[Record extracts]:
● ● ● ● ●

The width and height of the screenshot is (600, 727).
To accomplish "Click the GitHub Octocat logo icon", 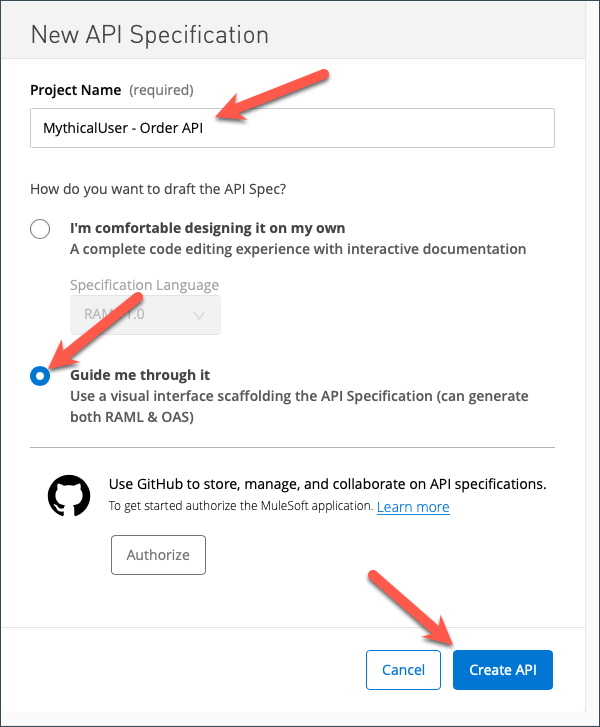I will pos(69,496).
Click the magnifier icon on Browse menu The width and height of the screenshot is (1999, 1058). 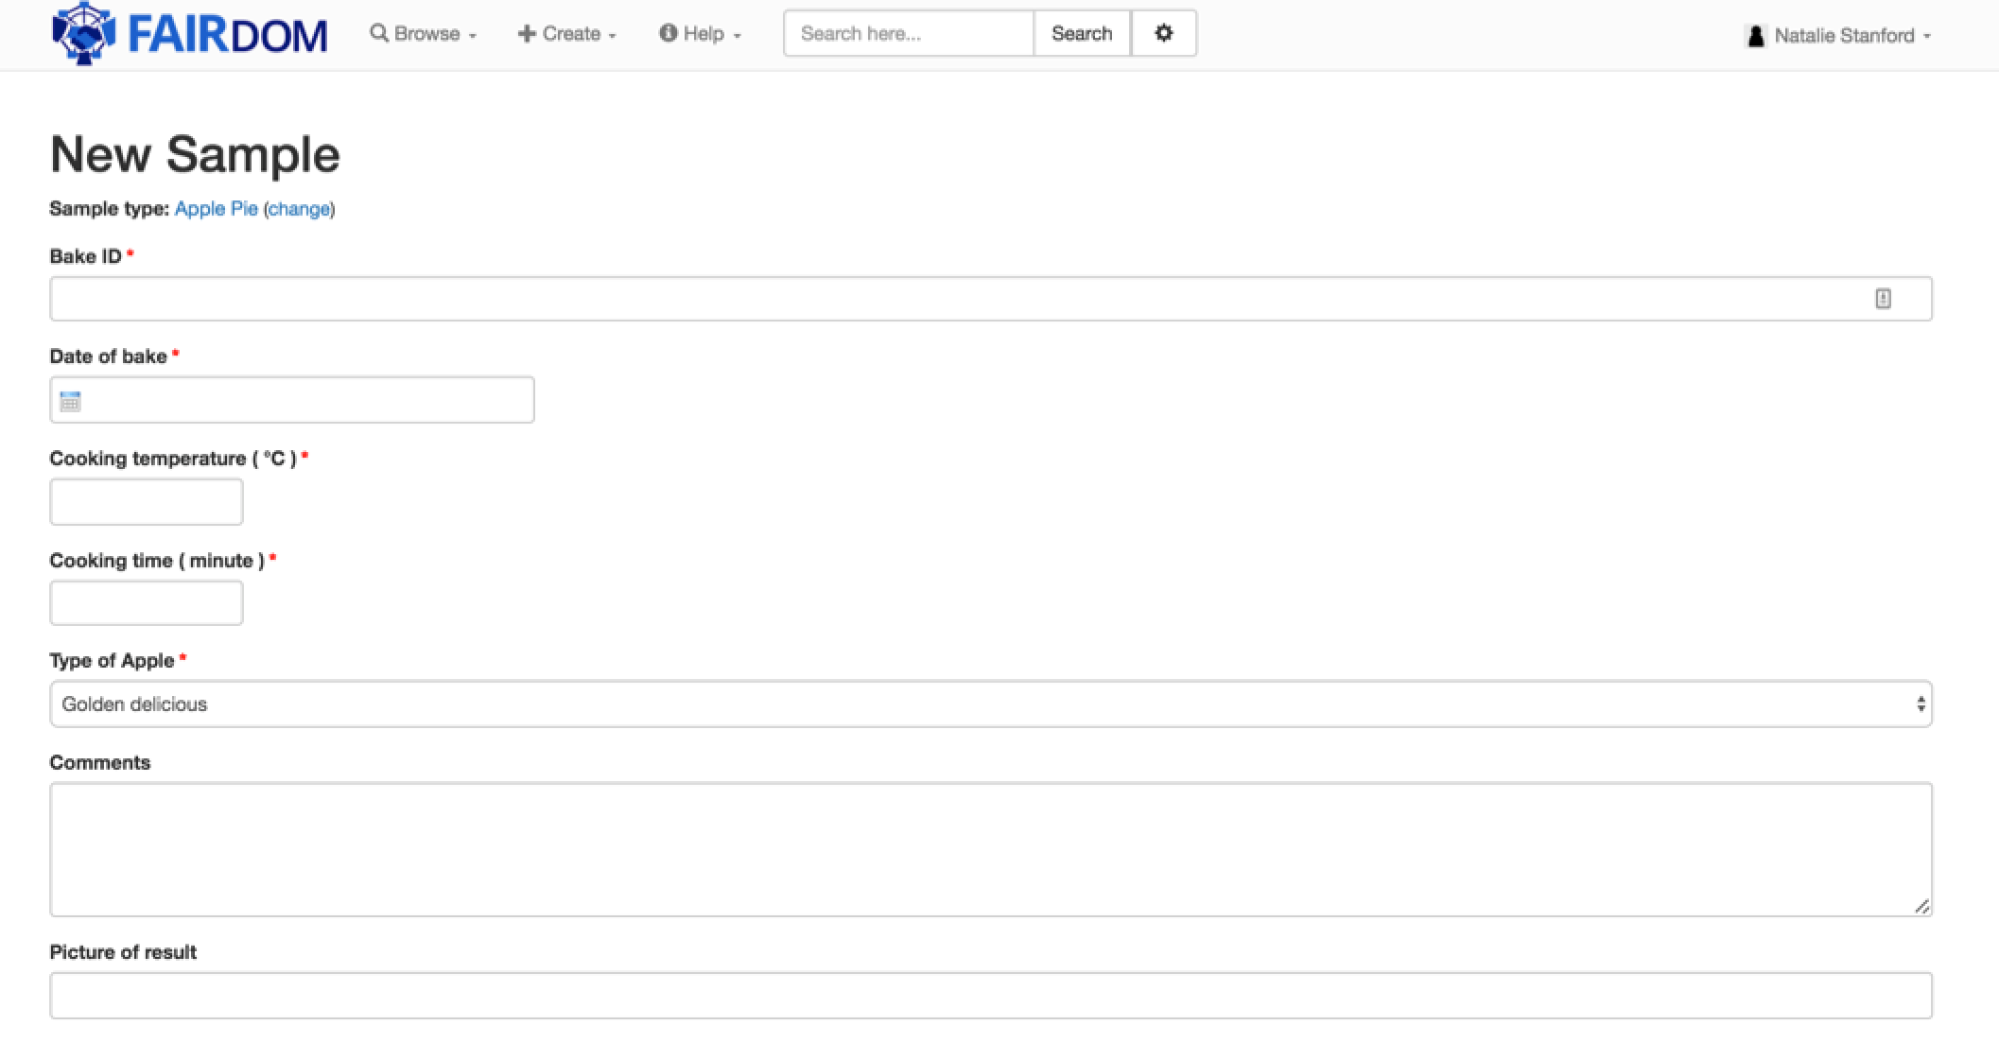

● ● ● ● ●

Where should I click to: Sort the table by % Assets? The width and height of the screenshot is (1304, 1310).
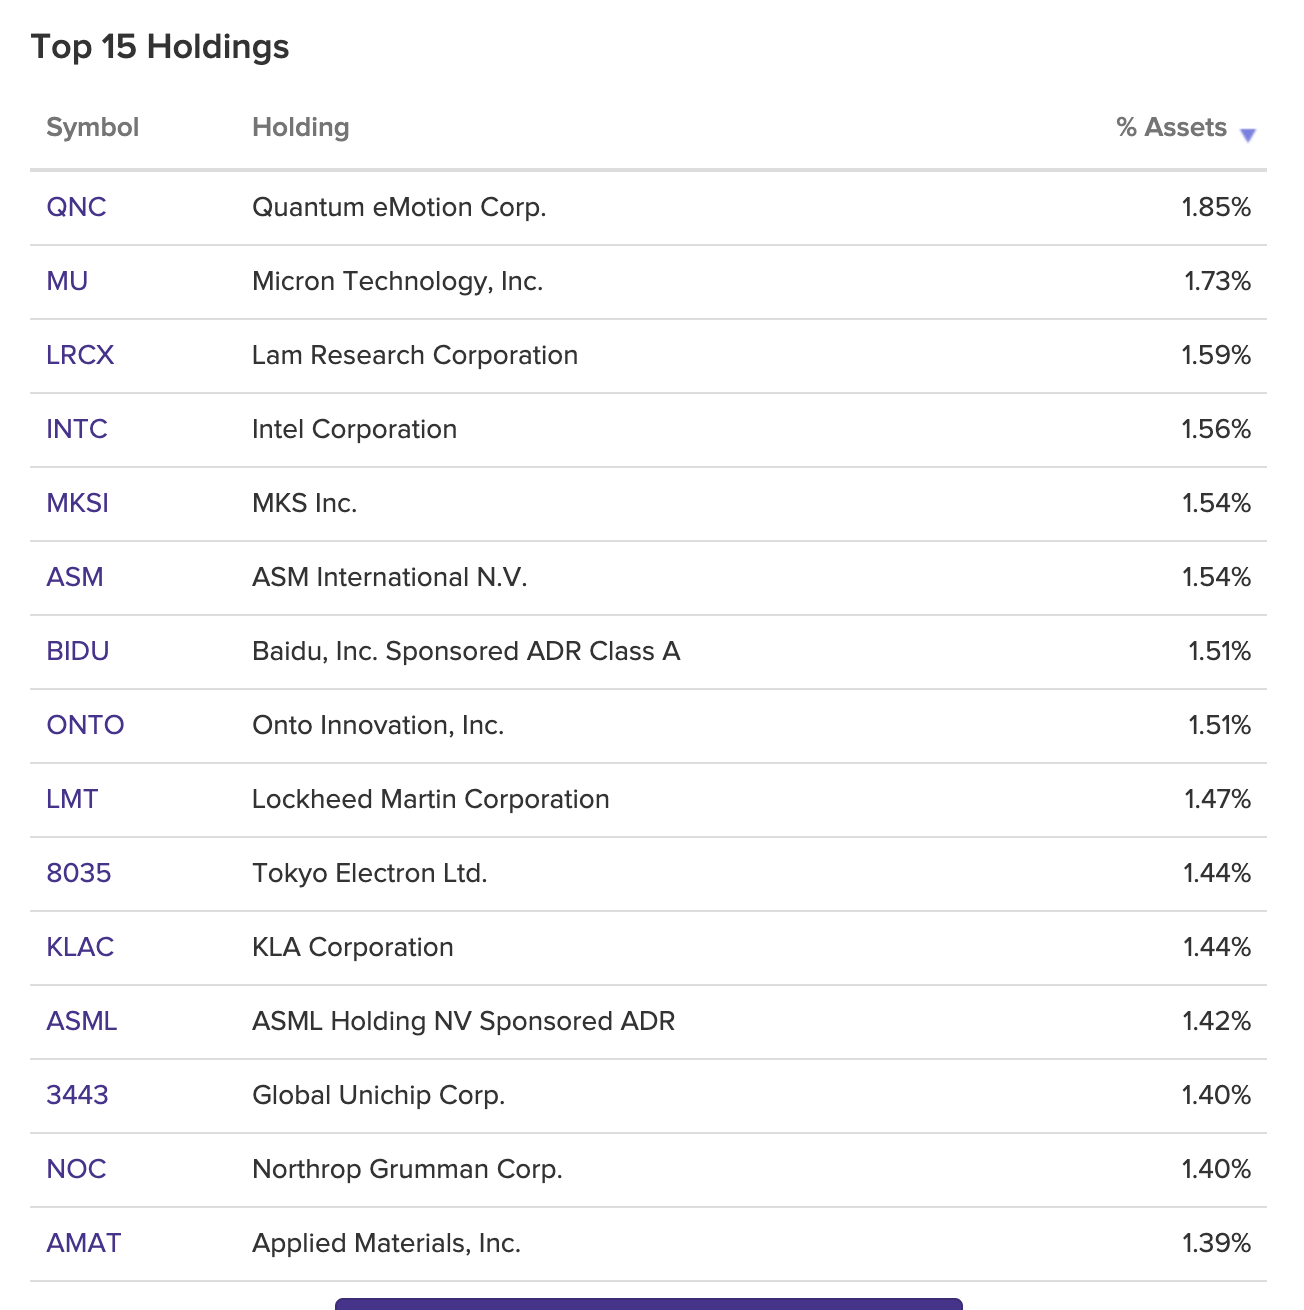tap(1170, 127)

● ● ● ● ●

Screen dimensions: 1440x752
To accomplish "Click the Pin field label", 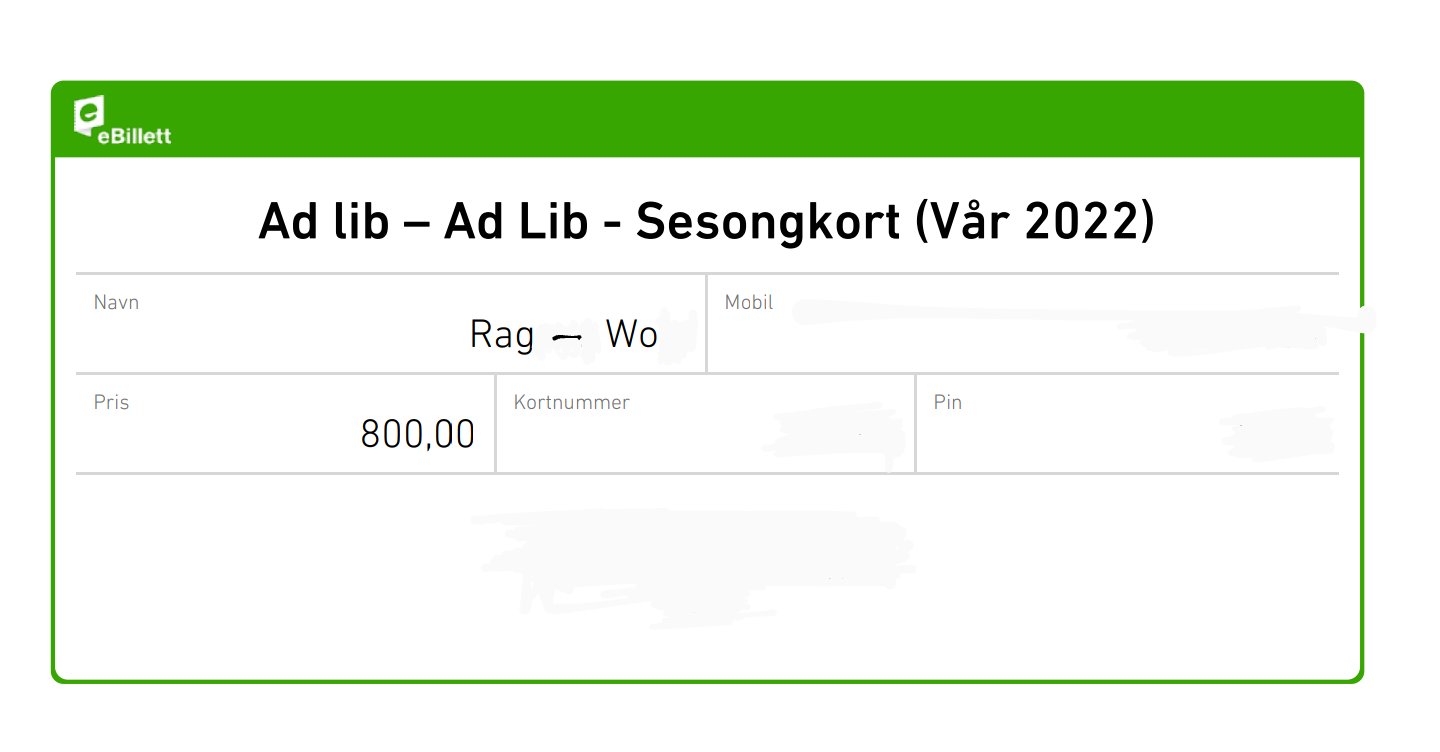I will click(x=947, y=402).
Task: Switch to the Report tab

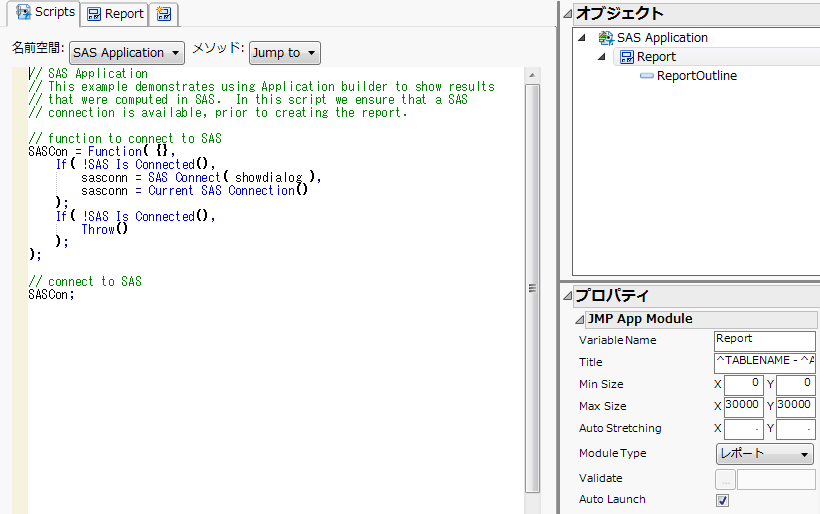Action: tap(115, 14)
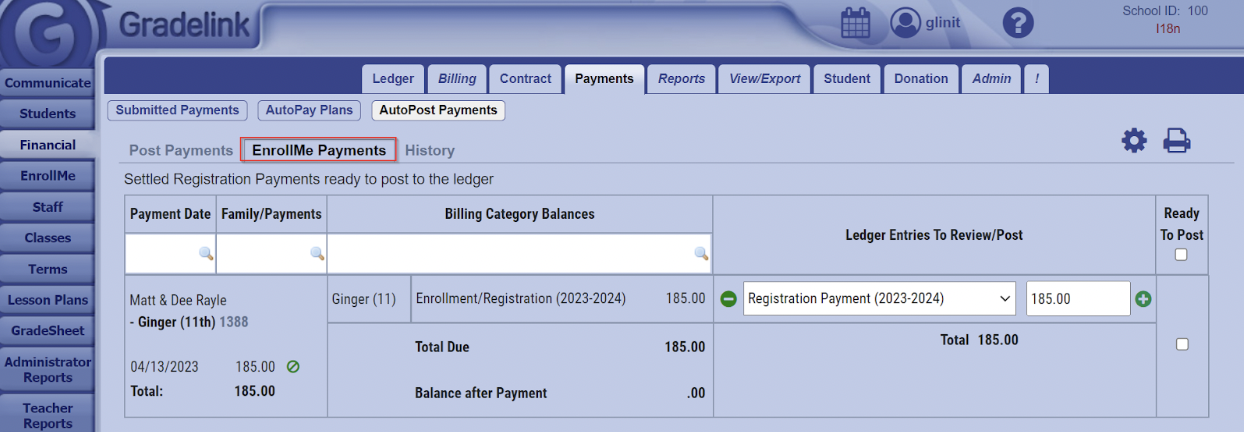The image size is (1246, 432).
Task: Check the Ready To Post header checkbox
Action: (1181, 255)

● ● ● ● ●

[Required work]:
Please print the lines from the line with "Where should I" to the line with "tap(1170, 127)", both included, exactly as they appear. Leave the pictures out of your answer.

[Exercise solution]:
Where should I click to: Sort the table by % Assets? The width and height of the screenshot is (1304, 1310).
tap(1170, 127)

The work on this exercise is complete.